## Okuma metni
□ □ □ □ □ □ □

Kafkas İslam Ordusu Bakü Yollarında

Ermeni milliyetçileri tarihin farklı dönemlerinde soydaşlarımıza karşı sistematik bir etnik temizlik politikası yürütmüşlerdir.

Mifik “Büyük Ermenistan” hayallerini gerçekleştirmek amacıyla defalarca kez Türk-Müslüman halk kendi ata yurtlarından zorla göç ettirilmiş ve bu insanlara karşı insanlık dışı katliamlar gerçekleştirilmiştir.
1918 yılında, 30 Mart–3 Nisan tarihleri arasında Bakü ve çevresindeki bölgelerde Türk-Müslüman halka karşı gerçekleştirilen bu kitlesel kıyım tarihe “Mart Soykırımı” olarak geçmiştir. Ancak bu soykırım yalnızca Bakü ilə sınırlı kalmamış; Mart-Haziran ayları arasında Şamahı, Kuba, Haçmaz, Lenkeran, Hacıqabul, Salyan, Zengezur, Karabağ, Nahçıvan ve diğer birçok bölgede benzer vahşiliklerle devam ettirilmiştir.

□ □ □ □ □ □ □

## Görev listesi
a - Okuma metnine göre 1918'de Bakü ve çevresinde Türk-Müslüman halka karşı gerçekleştirilen kitlesel kıyım tarihe hangi adla geçmiştir?
b - Okuma metninde kıyımın Mart-Haziran ayları arasında sürdüğü bölgeler sayılırken "Karabağ" adından önce gelen bölgelerin tümünü yazın.
Buradaki görevlerde verilerin hiçbir rolü yoktur.

## Verilen veriler
□ □ □ □ □ □ □

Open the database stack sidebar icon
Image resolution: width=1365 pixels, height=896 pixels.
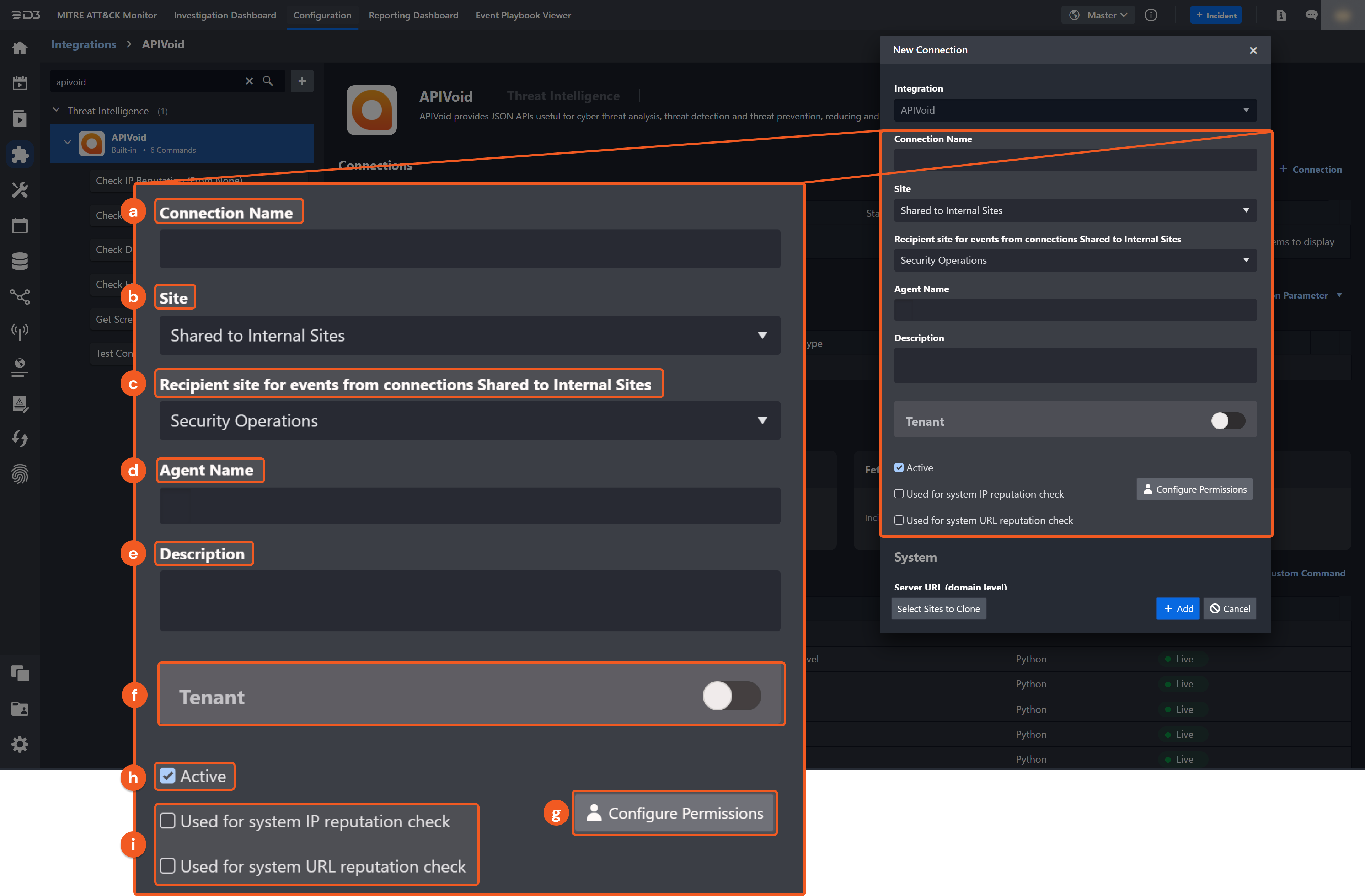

□ □ □ □ □ □ □

## Beklenen cevaplar
a - Mart Soykırımı

b - Şamahı, Kuba, Haçmaz, Lenkeran, Hacıqabul, Salyan, Zengezur